This is in-line with the definition of privacy of the census office, namely that: 

“The Registrars General concluded that the Code of Practice statement can be met in relation to census outputs if no statistics are produced that allow the identification of an individual (or information about an individual) with a high degree of confidence. The Registrars General consider that, as long as there has been systematic perturbation of the data, the guarantee in the Code of Practice would be met.”

Problems with “Record Swapping”

So far a whole process has been followed to evaluate a list of proposed disclosure control measures, present a methodolody to evaluate them, shortlist some, and perform more in-depth research about their utility and privacy. There is a lot of repetition in these documents, a few ad-hoc indicators of quality and privacy, and no security analysis what-so-ever about inference attacks on the proposed schemes. The subject of ” disclosure by differencing” is left as a suggestion for future work in the latest interim report, while the only method left on the list is Record Swapping, as well as ABS, that has apparently not been tested yet at all.

Why is that a problem? Records include many other potentially identifying fields aside from location. Since the rest of the record stand as it is, and is aggregated into tables, with a secret small cell adjustment technique, we cannot really be sure at all that there are no re-identification attacks. (Apparently revealing the details of the technique cannot be divulged for confidentiality reasons, violating even the most basic principle of security engineering! See page 3).
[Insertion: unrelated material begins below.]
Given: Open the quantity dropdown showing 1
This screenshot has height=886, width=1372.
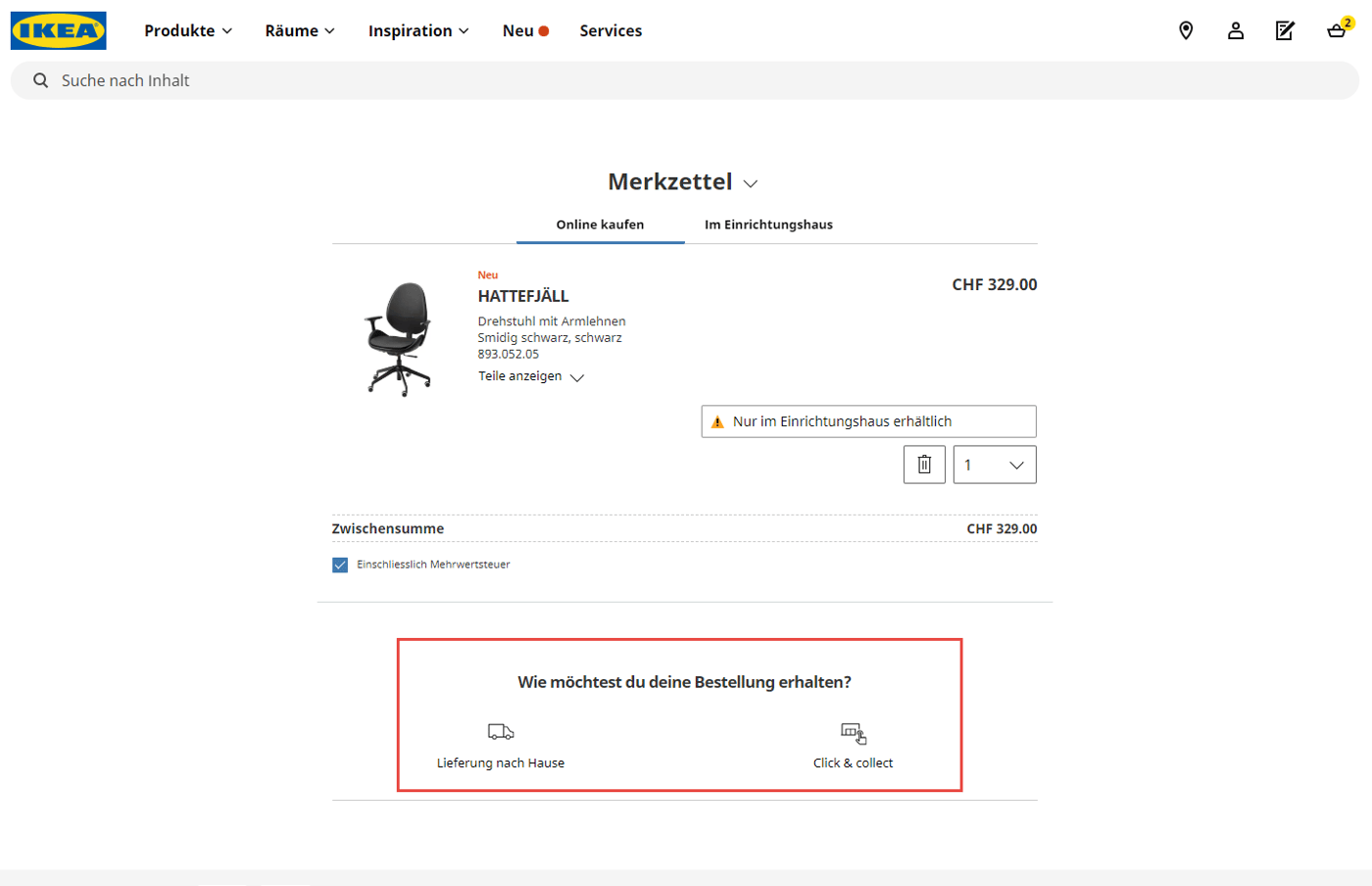Looking at the screenshot, I should [994, 464].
The utility measures used to assess how acceptable these disclosure control measures will be to data users (Shlomo et al.), are themselves very simplistic and do not offer very tight bounds on possible errors but I will leave this matter for the statisticians to blog about.

To make the problem worse, this time the ONS, is seriously thinking of allowing data users to submit their own queries to the database of statistics. The queries are not likely to be full SQL any time soon, but tables on 3 categories (called cubes) are likely to be allowed. This leaves wide open quite a range of attacks in the literature on inference in statistical databases.

At this point there is absolutely no evidence that the disclosure control scheme is actually secure, which in security engineering means that it is probably not.

How did we get to this situation?

It seems the bulk of the work on disclosure control has been done by the ONS, in conjunction with researchers from the University of Southampton. None of the authors of any of the evaluations has a substancial research experience in privacy technology or theoretical computer security that deals with these privacy matters in a systematic way.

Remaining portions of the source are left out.